4342:06F8 loc_0_6F8:
4342:06F8                 cmp     word ptr ds:17D4h, 5
4342:06FD                 jz      loc_0_702
4342:06FF                 jmp     loc_0_79F
4342:0702 
4342:0702 loc_0_702:
4342:0702                 mov     di, [bp+6]
4342:0705                 les     di, ss:[di-106h]
4342:070A                 mov     ax, es:[di+15Eh]   <- So we must have some
4342:070F                 mov     dx, es:[di+160h]   <- data at this loc
4342:0714                 call    far ptr 1708h:170Bh

We land in line 702 when we read the 5th block. Lines 70A/70F retrieves data
from the key-file, to pass it to the call. Line 714 derives AX,BX,DX from
this CRC. We have the same call when we get the decrypted 2nd CRC.
This is how i understood what is going on:
i've inserted 11111111 in CRC location, just not to leave it 00, then i run
the prog. All went ok until it starts to check terminat.exe, showing
the progress bar in the screen. At this point the prog seems to enter in an
endless loop, and don't stop. The terminat.exe checking routine is at
4342:E31. So i started to trace thru it. Finally i found near the end of it
a series of conditional jump, all referring, in case of no success, to routine
restart. So the routine does its checks, and then relies on others memory
data to decide if to enter in an endless loop.

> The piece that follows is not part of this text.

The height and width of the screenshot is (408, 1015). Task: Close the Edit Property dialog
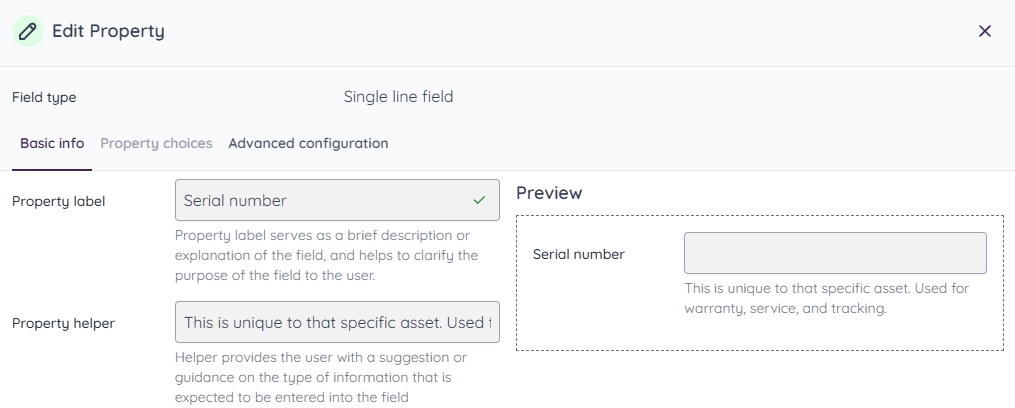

If CRC is not good, at line
4B40:1B47 we have no jump, and we get lost. The jump can occur only if AX is
not F494. So i traced back until 4B40:1703 where we have AX setted to F494.

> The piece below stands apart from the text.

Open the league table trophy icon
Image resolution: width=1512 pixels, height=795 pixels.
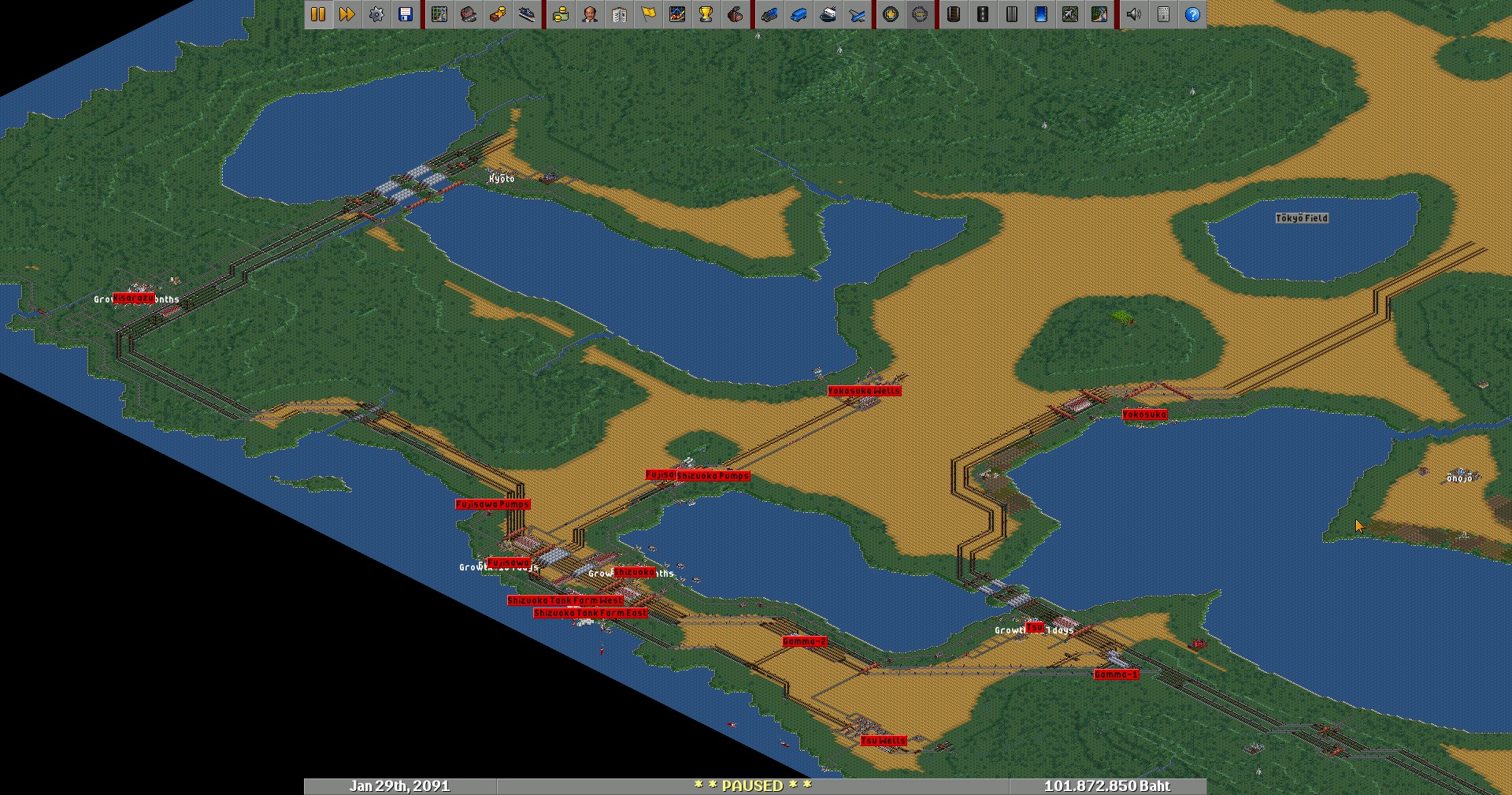706,14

Just before this line we have a conditional jump, that obviously don't occur.
4B40:1701 jumps only if AL < 91, and at 16EA we have MOV AX,[BP-3A].
[BP-3A] get setted in 4B40:14ED with MOV AX,[BP+0C]
[BP+0C] derives directly from parameter passing from the main call
(This back tracing process is hard to follow in theory, but can be easily done
in 5 minutes using breakpointing on memory in the live approach)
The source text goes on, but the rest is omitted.